Over a month since I’ve posted. The name of my blog really is my truth. I’ve been writing a lot lately, but for competitions that don’t allow me to post the stories for X amount of time after submission. Here’s a short story I wrote for NYC Midnight’s short story competition. This piece received 8th place of ten, and got me into the next round.
Genre: Historical Fiction | Subject: an apprenticeship | Character: a door-to-door salesperson.
A Sale to Remember
In which twelve-year-old Jack Waybury learns from his father, David, what it truly means to be a door-to-door salesman.
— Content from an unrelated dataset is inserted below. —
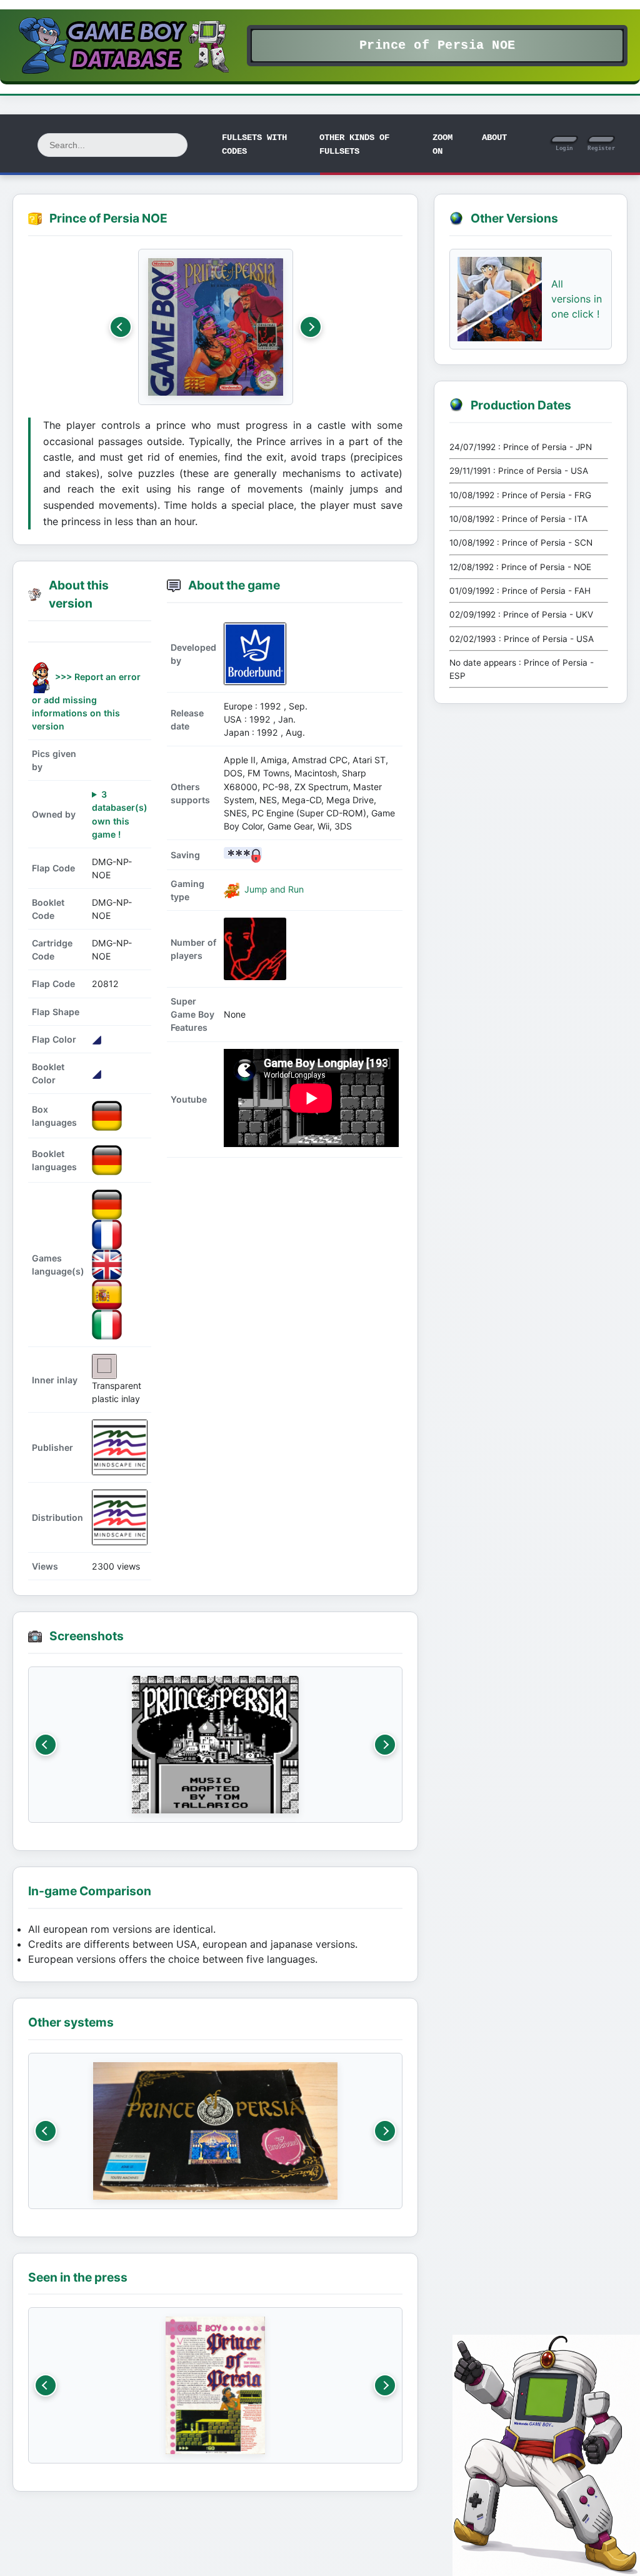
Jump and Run (273, 889)
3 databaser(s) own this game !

Jack Waybury always thought his father looked great in a suit. The charm that surrounded David Waybury when he tucked in his shirt and donned a wide-lapelled jacket was something that Jack aspired to have in his own right someday. His mother must have been out of her mind to leave them, as women always seemed to flock to his father. David spent a lot of time with these women, often spending several nights away from their apartment, leaving twelve-year-old Jack alone.
Jack didn’t think it was all bad, though. Twelve years old, all but on his own, in Philadelphia in 1975. His father kept the kitchen stocked with plenty of soda, microwavable pizzas, and TV dinners, which Jack enjoyed while watching reruns of Happy Days. Before his mother left, Jack and his father would watch the show together, laughing at the shenanigans that Ritchie, Potsie, and Ralph would get into. David would tell him about the pranks and tricks that he and his friends would pull when he was a kid. Jack often thought of the friends he used to have when they lived in Lahaska, before he and his father moved into the apartment in Philly. Nowadays, with his father gone most of the time, Jack identified more with Fonzie, and thought to himself, how cool would it be to be a bad boy?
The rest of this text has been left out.